拡散係数もいろいろ(6)

渡邉孝信(早稲田大学・電子物理システム学科)

そもそも「平均」とは何か?

一般に、確率変数\(X\)の期待値\(\left<X\right>\)は

$$\left<X\right>=\int Xp(X)dX\tag{6.1}$$

で計算されます。ここで\(p(X)\)は確率密度関数です。\(p(X)dX\)が、確率変数\(X\)が\(X\)と\(X+dX\)の値を取る確率を表します。

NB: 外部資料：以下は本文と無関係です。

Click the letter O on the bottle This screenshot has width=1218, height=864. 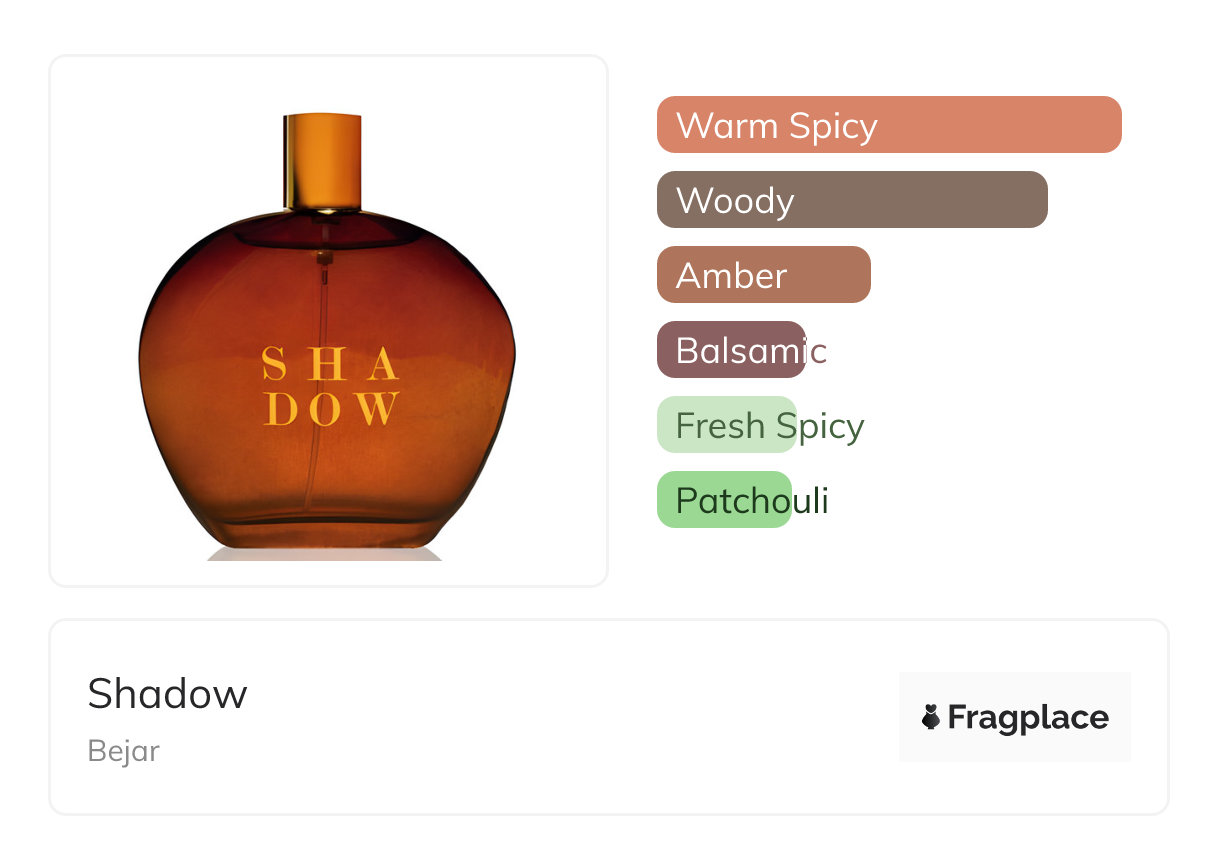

衝突が起きない時間(無衝突時間)が\(t\)秒間続いたあとで、\(t\)から\(t+dt\)の間に衝突が起こる確率を\(p(t)dt\)とすると、\(\left<t\right>\)は

$$\left<t\right>=\int_0^{\infty}tp(t)dt\tag{6.2}$$

で計算されます。もし\(p(t)\)を

$$p(t)=\left\{\begin{array}{ll}\frac{1}{\overline{t}},&t<\overline{t}\\0,&t\geq\overline{t}\end{array}\right.\label{uniform}\tag{6.3}$$

という一様分布(図6.1(a)参照)と仮定するなら、

$$\left<t\right>=\int_0^{\overline{t}}\frac{t}{\overline{t}}dt=\frac{1}{\overline{t}}{\left [\frac{1}{2}t^2 \right ]}_0^{\overline{t}}=\frac{\overline{t}}{2}\label{meanuni}\tag{6.4}$$

となり、ドルーデが最初に定式化したドリフト移動度の式

$$\mu=\frac{q\overline{t}}{2m}  (←間違い!)\label{drude}\tag{5.1 再掲}$$

が導かれます。

図6.1 一様分布と指数分布

 

一方、電子の衝突は全く偶発的に起こるイベントと考えられ、定常ポアソン過程で記述されます。その場合、衝突と衝突の時間間隔が従う分布関数\(p(t)\)は、指数分布

$$p(t)=\frac{1}{\overline{t}}e^{-\frac{t}{\overline{t}}}\label{expdist}\tag{6.5}$$

に従います(図6.1(b)参照)。そうすると、無衝突時間の平均は

$$\left<t\right>=\int_0^{\overline{t}}t\frac{1}{\overline{t}}e^{-\frac{t}{\overline{t}}}dt=\overline{t}\label{meanexp}\tag{6.6}$$

となり、正しいドリフト移動度の式

$$\mu=\frac{q\overline{t}}{m}  (←正しい!)\tag{5.5 再掲}$$

が導かれます。

式\(\eqref{uniform}\)の一様分布では、上限の\(\overline{t}\)を超えて無衝突時間が継続することはありませんが、式\(\eqref{expdist}\)では非常に長く無衝突時間が継続することも、低い確率ながら起こりえます。持続時間が長いサンプルは、積分する際に時間が大きな重みとして効いてきますので、発生確率が低くてもそれなりに期待値に寄与するのです。その結果、式\(\eqref{meanexp}\)のように期待値が式\(\eqref{meanuni}\)の2倍になるのです。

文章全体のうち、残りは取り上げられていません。